Inspiring Women in Education, Sheeba Jojo

Inspiring Women in Education

This article is part of an editorial series on Inspiring Women in Education

This International Women’s Day, we celebrate the career of Sheeba Jojo, Vice Principal at GEMS Our Own English High School. Mrs Jojo is not your average Vice Principal; While many school leaders claim to understand their school’s students, Ms Jojo has truly been one of them. Her time at the school started not as a member of the faculty, but as a student, later returning as a teacher, and now in a key leadership role. An inspiring woman in every way, read on to find out what drives and inspires the Vice Principal of one of Dubai’s largest schools.

Mrs Jojo, who or what inspired you to become a teacher?

Right from early on, I was a brilliant student in school. I always enjoyed learning and I was always curious. I loved to take things apart and try to put them back together. I even remember an incident with a rather special watch of my mother’s… I wanted to see the workings and I thought to smash it open! That day my mother was not happy at all! Having said that, I was lucky that as an only child my parents spent a lot of time nurturing my spirit of learning, innovation and creativity.

Growing up, I would always want to share new learning with my friends. I found such excitement in that! I never kept anything to myself. By God’s grace, my own school life meant I got plenty of opportunities where I could lead other students. That helped the teacher in me to grow, and by the time I graduated, I knew teaching was the only career for me.

Can you tell us more about your career?

As soon as I finished my Masters, I went to work in a school in my hometown.

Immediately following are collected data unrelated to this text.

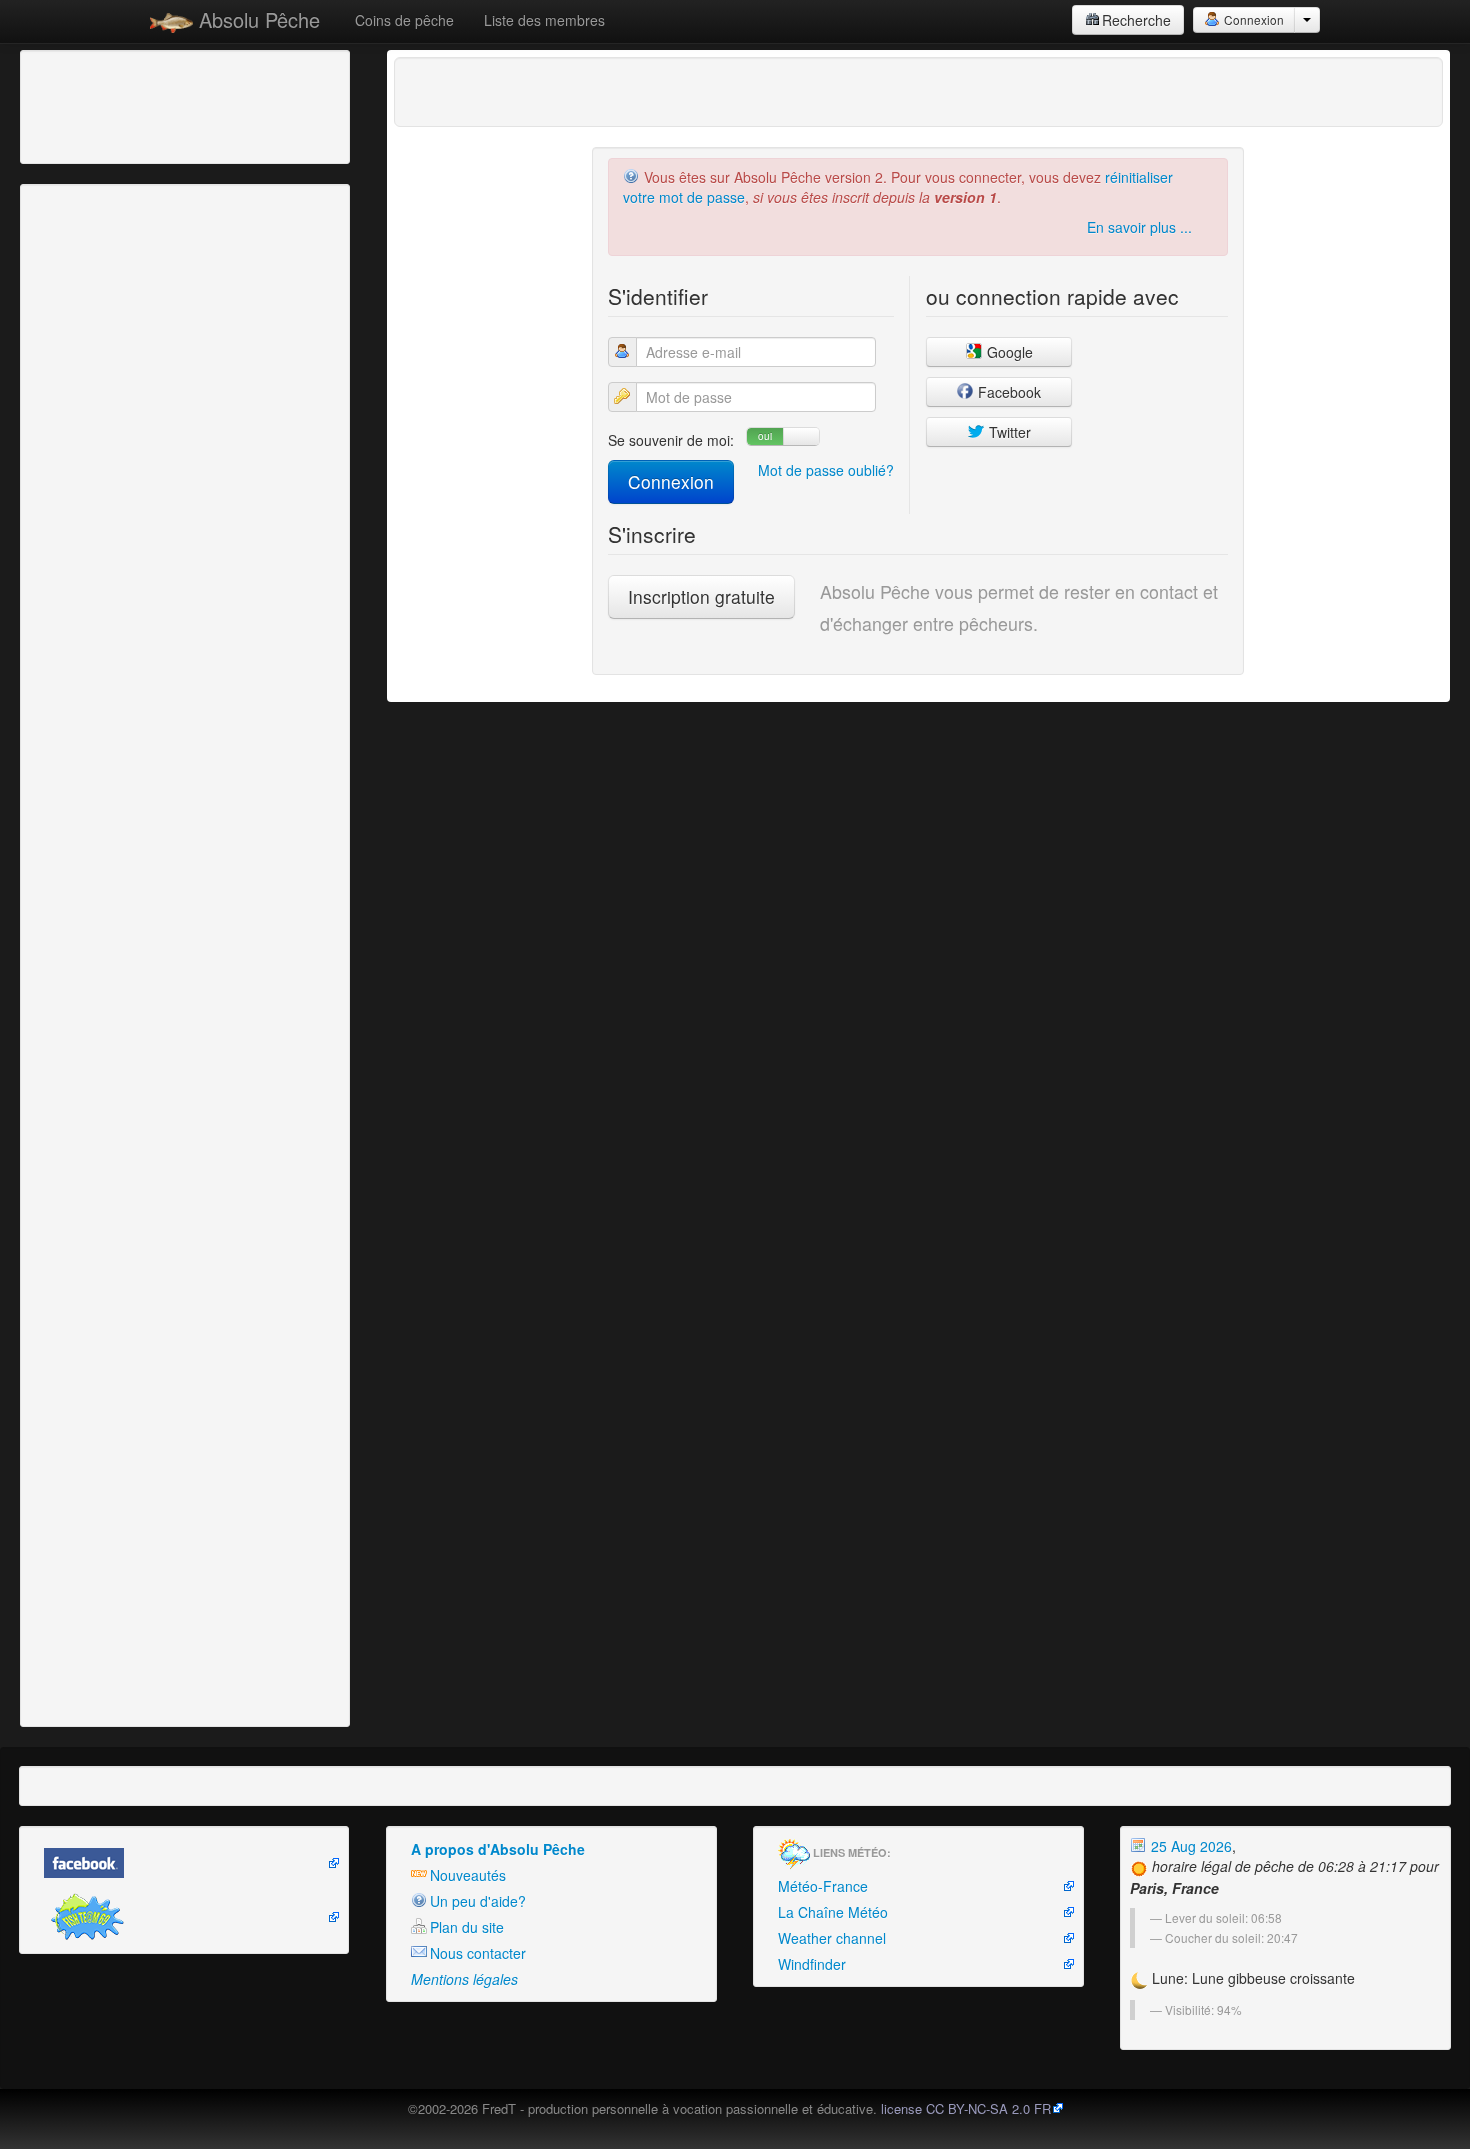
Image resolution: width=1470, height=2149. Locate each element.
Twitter (1008, 432)
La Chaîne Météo (833, 1912)
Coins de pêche (404, 20)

It was a very dynamic school, with a lot happening and it proved a great springboard for my career.

After getting married, we moved to Dubai. My first job was in a GEMS school, although back then it was known as Varkey International School [now Our Own Indian School].

I think I am one of the luckiest people ever, to go back to work in my old school. Really, it’s been the most interesting thing that has happened to me in my life. This school has an incredibly strong community and has given me a rooted sense of belonging that I am so thankful for.

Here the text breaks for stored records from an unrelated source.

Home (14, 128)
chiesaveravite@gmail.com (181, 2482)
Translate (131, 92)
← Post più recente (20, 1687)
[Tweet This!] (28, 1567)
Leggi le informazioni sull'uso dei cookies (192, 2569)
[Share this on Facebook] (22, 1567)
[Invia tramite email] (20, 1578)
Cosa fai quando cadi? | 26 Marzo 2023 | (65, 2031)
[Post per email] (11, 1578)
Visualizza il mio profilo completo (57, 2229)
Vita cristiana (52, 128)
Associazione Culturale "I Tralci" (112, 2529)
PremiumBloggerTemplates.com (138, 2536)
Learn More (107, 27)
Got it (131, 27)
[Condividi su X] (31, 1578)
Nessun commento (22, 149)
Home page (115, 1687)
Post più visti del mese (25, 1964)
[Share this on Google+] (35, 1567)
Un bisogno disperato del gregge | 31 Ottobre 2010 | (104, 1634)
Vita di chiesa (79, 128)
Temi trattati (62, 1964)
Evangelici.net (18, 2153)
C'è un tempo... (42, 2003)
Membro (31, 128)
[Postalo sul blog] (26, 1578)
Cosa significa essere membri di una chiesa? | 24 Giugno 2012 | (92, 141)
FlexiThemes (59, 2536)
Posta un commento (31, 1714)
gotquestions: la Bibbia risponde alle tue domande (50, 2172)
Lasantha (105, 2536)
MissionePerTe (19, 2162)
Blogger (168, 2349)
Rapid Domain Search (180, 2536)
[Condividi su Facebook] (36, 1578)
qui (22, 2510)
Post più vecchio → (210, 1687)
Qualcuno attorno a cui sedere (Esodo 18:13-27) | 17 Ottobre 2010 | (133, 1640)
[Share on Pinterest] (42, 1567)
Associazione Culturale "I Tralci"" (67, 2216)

What was it like to be a student at Our Own English School?

I have been fortunate enough to be in the school at the time when Madam Varkey herself used to have her office there. When I think of that now, I get goosebumps and when she passed away recently, it was a very emotional moment. It took me down memory lane, what a wonderful woman, what a wonderful story that is now this huge educational phenomenon. This school was Madam Varkey’s baby, she really gave it her everything. At the time I think we had around 3000 students, and now we have grown almost four-fold! The campus has moved to a different facility, but all the feeling and spirit of the old days remains.

Of course, school in those days was very different, but the memories that I have are very warm and very happy.

How did it feel to return to your school as a teacher?

The chance for an interview had just come out of the blue. I wasn’t looking to make a change in my career, but because it was this particular school, I had to say yes! If I am honest, I took the process a little lightly, because by then I was so used to working in international schools and I wasn’t sure if I could make the switch to the Indian Curriculum. I’m now in my third academic year here and I am so glad I made the move!

My first day back at my childhood school was absolutely an emotional day. Since then, it has been a great learning journey and I have received just incredible support from all of my colleagues.

Do women have any specific challenges working in education?

I have always thought and believed that what matters is how good you are at what you do. That is what I hope gets you noticed first. I don’t think I have ever been denied an opportunity because I am a woman. At GEMS, the hiring process is all about seeking out excellence and you will see we have many women in senior leadership roles throughout the group.

Did you enter teaching with the goal of being in leadership?

The driving thought for me has always been that I must do anything that comes my way to the best of my abilities. Whether it is cooking or making a speech…I go all out! Every day, I try to bring my best and bring out the best in every other person around me, I am very conscious about that. That is what has driven my career.

Do you have any advice for the younger generation of educators?

I think the current times are challenging and the times ahead are going to be even more of a challenge! What educators really need to deliver on now is molding young people to be as human as they possibly can. There is all this advancement in technology and an explosion in media and technology. There is no dearth for access to knowledge these days, so our greatest challenge is to keep students engaged in the right way.

Who supports you, and how?

My life centers around relationships. I feel that everybody I meet, they contribute and become part of my support system. It might just be a smile or a word, but it all matters!

My parents were my original support system and now my husband and daughter are my best friends and greatest critics! I am so thankful for my family and friends.

On International Women’s Daywhat message would you like to give to the young women and girls in your school, and around the world?

Irrespective of whether you are a man or a woman, your merit is what matters. Everybody must have a sense of purpose in life. We must always remember that happiness and meaning in life come from within ourselves. Nothing is impossible as long as we have the will to succeed and the discipline to work towards it.